No one can walk in your shoes, but as much as it’s possible, be encouraged that your life has purpose and meaning.
Dear Bruce,
When I read “The New Normal” it was like, “Wow, this will be me in a few years!” Dealing with diabetes, glaucoma, arthritis are some of the issues we might share. I still manage to get around and play some floor hockey, golf and ride a bike just to keep my sanity. I live alone and have but a couple of good friends and one extremely fantastic female friend who shares her life with me. My ex-wife became a born-again Christian when she lost her “common sense” and so here I am, living alone with my cat. Health is always on my mind and my kids live out of town so I don’t see them much. I was agnostic pretty much up to the time I split with my ex-wife. She had no interest in religion until one day “The God Virus” hit her. Being a real skeptic myself and somewhat educated as a retired teacher, I just could not understand her statement, “God is the most important thing in my life.” It was all down hill after that. No wonder I’ve become a militant atheist . Just thinking about the fact that she decided to worship an invisible, non-existent sky-daddy instead of caring about her family first, has blown my mind! I guess at 63 I’ll just have to learn to live with it and count on good friends to help me get through each day. Your website is much appreciated and thank you for being so open and honest about your own situation. It does make us ATHEISTS/AGNOSTICS feel like we are not alone or unique.

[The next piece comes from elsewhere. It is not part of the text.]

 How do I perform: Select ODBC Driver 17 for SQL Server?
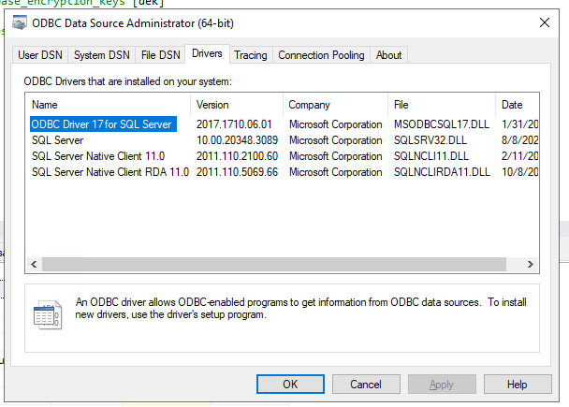coord(101,124)
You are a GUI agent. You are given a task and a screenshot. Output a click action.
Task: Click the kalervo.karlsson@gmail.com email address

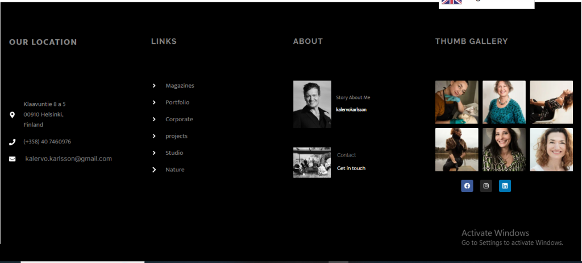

I’m mostly a lurker here, but I couldn’t stay quiet this time.
You are not just “taking up space” (just ask Polly for a second opinion!). Your blog, and your willingness to take your discussions to e-mail as well, have been a breath of fresh air to many of us who have left the One True Faith, and I wouldn’t be the least surprised if, in some dark night of someone’s soul, you have even saved a few lives. I can only imagine your pain of body (though, being a Depressive myself I have some inkling of the pain of mind), but please know that you are appreciated, admired, and, I’m sure, loved, by many people you’ve met only through this one narrow medium of communication. How much more so then your wife, your children, your grandchildren, your face-to-face friends? Wherever you may go, however slowly or swiftly you slide, you’re going to have a lot of people right there beside you for the entire trip.
Have tooled around your site as i said, but do not understand the order of the listing. Read the 16 of 16 but then see a __ of 50 series. Anyway this is a great read. Havng suffered mental illness for years I do not have much of good times to look back on other than my teens. Now 60, pensioned/disabilitly off I watch the cars drive by. Okay Question now .. oh wait… i am not sure what to ask. Guess I will keep reading and yes wake up in the middle of night wishing for forgiveness.